### EXERCISE AIM
Reproduce the listing word for word from the line containing "You are a GUI" through the end of the listing, both ends included. Leave the pictures out of your copy.

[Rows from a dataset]
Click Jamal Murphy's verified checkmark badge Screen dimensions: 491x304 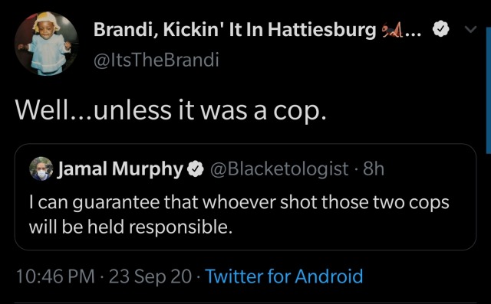(x=196, y=169)
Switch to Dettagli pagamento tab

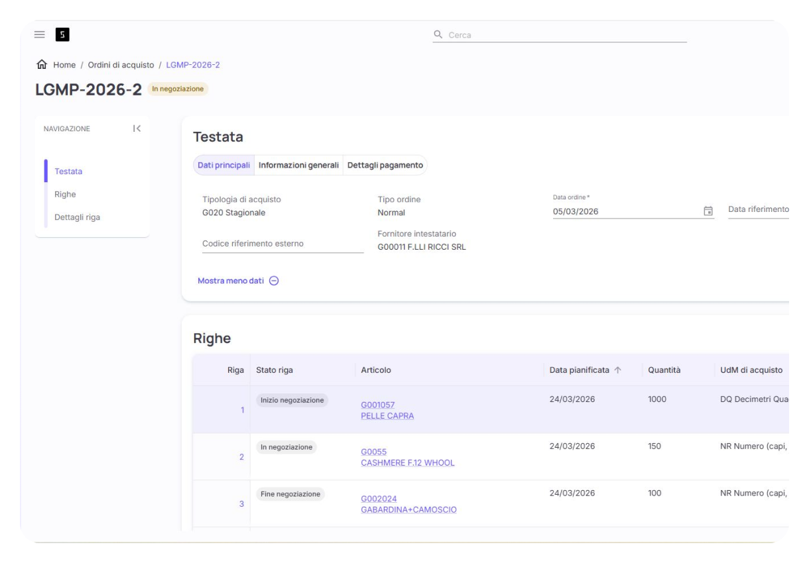tap(385, 165)
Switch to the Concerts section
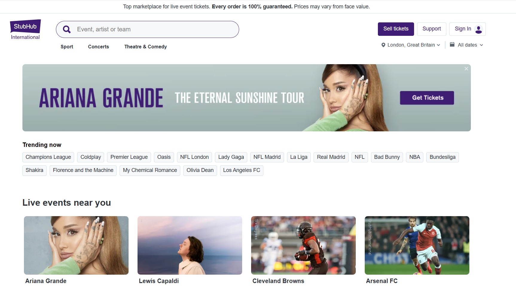This screenshot has width=516, height=286. pos(98,47)
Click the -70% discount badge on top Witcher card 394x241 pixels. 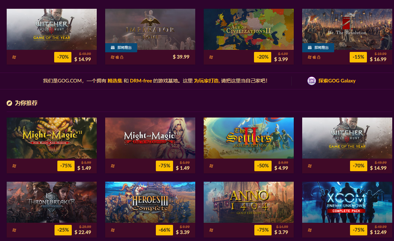(x=63, y=57)
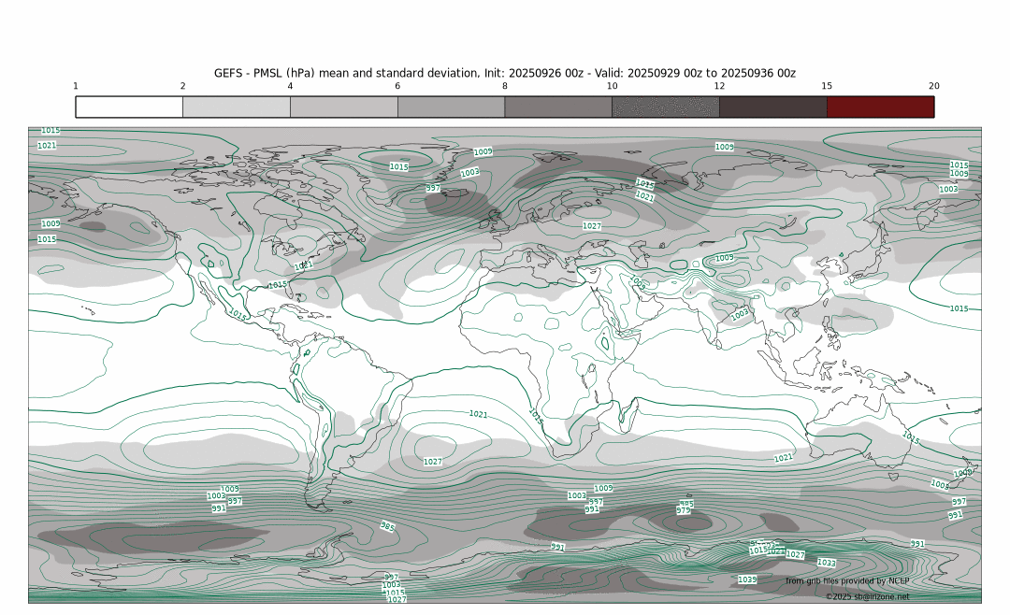Pick the light gray 2–4 colorbar segment
The height and width of the screenshot is (615, 1010).
click(237, 107)
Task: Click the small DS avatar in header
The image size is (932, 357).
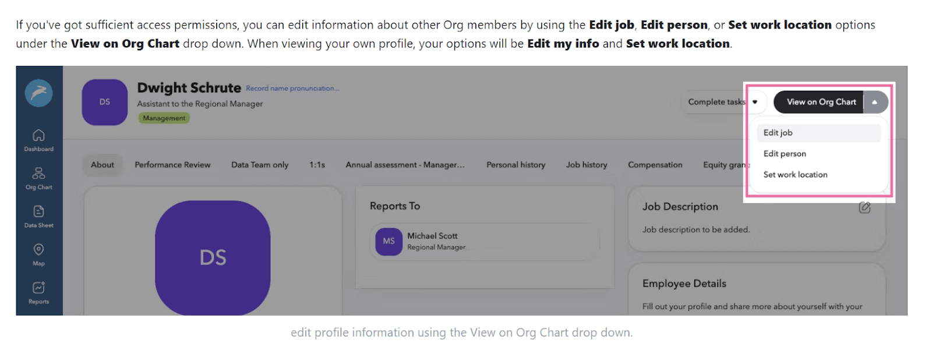Action: pos(105,102)
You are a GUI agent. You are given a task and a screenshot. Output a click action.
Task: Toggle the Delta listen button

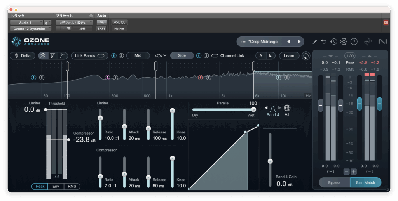[22, 55]
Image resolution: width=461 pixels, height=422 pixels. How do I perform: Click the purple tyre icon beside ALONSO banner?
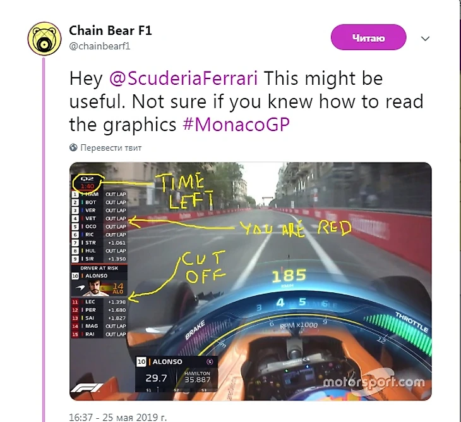tap(209, 362)
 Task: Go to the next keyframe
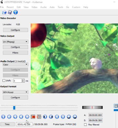point(27,117)
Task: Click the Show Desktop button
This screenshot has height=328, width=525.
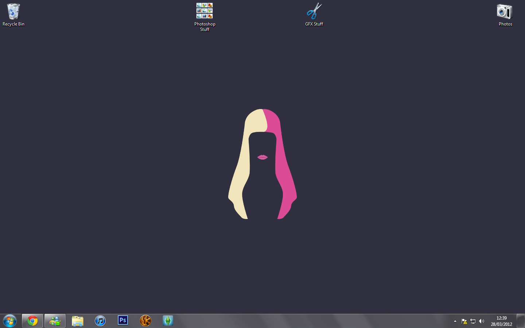Action: (521, 321)
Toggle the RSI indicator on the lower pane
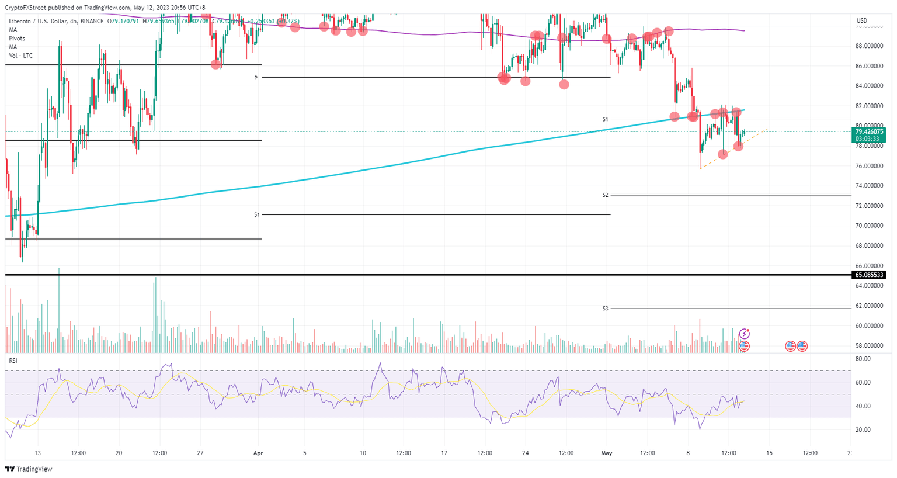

### RESULT FOR THIS EXERCISE
You are a GUI agent. You are given a task and a screenshot. Output a click action.
Task: Toggle the Delta listen button

[22, 55]
Image resolution: width=461 pixels, height=422 pixels. How do I perform: Click the purple tyre icon beside ALONSO banner?
tap(209, 362)
 Task: Go to the next keyframe
point(27,117)
Task: Click the Show Desktop button
This screenshot has height=328, width=525.
Action: (521, 321)
Toggle the RSI indicator on the lower pane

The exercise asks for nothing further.